Fletcher’s left hand was inside his shorts. Nearby, a can of Ronsonol lighter fluid stood upright on the dinette table. Bingo.

I opened the door and pointed at the magazine. “See something you like, Albert? Sure looks good to me.”

He jumped to his feet and tossed the magazine and glasses under the couch.

“Boys, Albert?”

“The fuck? You mind? Please get out of here.”

“Bible camp? Boys talking dirty?”

He came after me. “You got it wrong, mister. I got a wife and family, remember?”

Backing out the door, I jumped aside when he tried to grab my arm. I’m quick. I ducked behind a small, thorny citrus tree. “You made a pass at the Diva last Sunday and she turned you down. And you hurt her for it.”

He came around the tree. “No. NO. Listen. Nothing like that. I hate queers and sissies.”

“The Diva wasn’t queer. Maybe I’m not really queer. Hey, I’m smaller than you are. Will I do? You want to wrestle? I’ve got a good ass, I really do. You want that? Your wife’s not right for you? You too small down there? Or too big? Let’s get those shorts off you and see.”

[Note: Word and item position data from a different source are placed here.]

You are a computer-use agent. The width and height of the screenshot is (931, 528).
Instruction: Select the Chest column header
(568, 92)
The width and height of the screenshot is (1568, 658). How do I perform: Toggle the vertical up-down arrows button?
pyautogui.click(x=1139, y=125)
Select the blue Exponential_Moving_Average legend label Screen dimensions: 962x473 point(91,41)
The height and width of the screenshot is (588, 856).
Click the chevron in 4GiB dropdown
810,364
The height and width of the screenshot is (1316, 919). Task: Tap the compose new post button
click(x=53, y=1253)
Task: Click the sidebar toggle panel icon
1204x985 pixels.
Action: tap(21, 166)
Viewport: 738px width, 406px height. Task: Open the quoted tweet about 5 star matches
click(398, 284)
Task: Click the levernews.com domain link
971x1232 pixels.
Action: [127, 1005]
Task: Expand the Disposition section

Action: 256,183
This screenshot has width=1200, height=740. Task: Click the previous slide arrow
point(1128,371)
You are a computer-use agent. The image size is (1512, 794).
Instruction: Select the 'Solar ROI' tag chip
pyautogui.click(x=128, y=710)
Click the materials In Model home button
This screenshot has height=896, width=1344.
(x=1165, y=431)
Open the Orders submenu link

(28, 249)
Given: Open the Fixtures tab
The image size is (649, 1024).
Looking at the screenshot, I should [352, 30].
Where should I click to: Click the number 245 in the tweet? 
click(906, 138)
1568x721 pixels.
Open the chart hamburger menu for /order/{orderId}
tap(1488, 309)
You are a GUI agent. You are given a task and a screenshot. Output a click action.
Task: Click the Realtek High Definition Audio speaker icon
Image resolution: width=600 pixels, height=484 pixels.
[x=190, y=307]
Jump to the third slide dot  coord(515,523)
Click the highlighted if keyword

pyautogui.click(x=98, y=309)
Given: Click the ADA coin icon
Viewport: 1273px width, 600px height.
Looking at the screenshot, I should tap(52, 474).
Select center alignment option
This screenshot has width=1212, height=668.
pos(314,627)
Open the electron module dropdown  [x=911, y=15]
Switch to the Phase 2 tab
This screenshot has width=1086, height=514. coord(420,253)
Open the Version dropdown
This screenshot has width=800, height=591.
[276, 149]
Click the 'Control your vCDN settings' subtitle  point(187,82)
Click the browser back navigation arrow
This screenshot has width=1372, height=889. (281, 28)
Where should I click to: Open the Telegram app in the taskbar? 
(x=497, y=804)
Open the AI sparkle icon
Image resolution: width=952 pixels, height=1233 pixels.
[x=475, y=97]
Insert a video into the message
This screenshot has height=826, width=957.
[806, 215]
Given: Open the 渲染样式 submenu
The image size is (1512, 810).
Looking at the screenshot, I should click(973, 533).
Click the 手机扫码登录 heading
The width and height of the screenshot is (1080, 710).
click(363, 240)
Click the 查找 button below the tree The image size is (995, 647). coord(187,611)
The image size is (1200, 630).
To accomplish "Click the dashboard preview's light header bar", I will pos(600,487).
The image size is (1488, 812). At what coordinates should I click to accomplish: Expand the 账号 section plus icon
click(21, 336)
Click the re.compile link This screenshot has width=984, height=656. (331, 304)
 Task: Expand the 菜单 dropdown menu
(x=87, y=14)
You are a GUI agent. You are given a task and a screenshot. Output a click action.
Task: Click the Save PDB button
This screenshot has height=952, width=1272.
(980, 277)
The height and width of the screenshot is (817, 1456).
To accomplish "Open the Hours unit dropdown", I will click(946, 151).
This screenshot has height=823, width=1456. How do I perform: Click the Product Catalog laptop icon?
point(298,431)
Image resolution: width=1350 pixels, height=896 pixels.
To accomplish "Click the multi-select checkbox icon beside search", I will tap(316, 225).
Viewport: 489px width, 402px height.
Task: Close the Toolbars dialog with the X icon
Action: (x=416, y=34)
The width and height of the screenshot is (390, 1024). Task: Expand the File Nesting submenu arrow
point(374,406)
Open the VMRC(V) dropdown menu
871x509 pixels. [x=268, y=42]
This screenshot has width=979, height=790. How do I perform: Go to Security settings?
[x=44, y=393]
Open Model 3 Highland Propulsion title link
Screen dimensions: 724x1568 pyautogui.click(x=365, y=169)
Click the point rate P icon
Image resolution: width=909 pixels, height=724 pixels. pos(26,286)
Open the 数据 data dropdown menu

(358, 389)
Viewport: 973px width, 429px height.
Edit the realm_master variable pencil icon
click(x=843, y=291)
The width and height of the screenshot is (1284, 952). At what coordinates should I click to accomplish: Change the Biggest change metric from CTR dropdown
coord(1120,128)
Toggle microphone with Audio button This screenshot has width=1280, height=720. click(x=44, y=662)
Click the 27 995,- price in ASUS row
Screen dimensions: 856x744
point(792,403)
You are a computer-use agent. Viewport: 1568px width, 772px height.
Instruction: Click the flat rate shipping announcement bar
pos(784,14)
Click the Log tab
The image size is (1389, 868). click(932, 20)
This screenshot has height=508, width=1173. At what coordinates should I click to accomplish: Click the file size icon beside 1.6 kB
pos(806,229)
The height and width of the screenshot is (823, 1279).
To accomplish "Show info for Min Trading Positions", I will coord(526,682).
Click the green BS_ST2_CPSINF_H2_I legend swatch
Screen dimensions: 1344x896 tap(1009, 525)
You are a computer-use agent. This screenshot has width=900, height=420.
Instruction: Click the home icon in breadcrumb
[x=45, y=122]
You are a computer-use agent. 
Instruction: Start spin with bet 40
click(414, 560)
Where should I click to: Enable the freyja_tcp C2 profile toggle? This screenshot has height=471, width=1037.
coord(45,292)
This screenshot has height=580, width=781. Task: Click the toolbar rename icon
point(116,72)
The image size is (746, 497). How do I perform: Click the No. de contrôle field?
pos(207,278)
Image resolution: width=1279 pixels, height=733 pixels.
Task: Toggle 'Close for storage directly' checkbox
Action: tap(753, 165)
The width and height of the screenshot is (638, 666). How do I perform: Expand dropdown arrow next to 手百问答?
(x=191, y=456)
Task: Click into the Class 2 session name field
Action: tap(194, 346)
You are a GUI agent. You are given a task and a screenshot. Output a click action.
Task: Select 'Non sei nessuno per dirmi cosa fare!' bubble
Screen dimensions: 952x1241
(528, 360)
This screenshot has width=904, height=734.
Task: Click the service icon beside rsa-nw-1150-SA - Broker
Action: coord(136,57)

I reached for his boxers and pulled. I got a good glimpse of soap-white butt before Fletcher grabbed my hand, twisted hard and almost cracked the bones in my wrist. I was suddenly fighting for balance, careening into a spiky hedge and falling hard. He yanked me upright before I hit bottom and shook me like a terrier shakes a rat.

So much for sophisticated interrogation techniques. What the fuck was I thinking? He’s gonna kill me. Fight. Kick him in the nuts—now!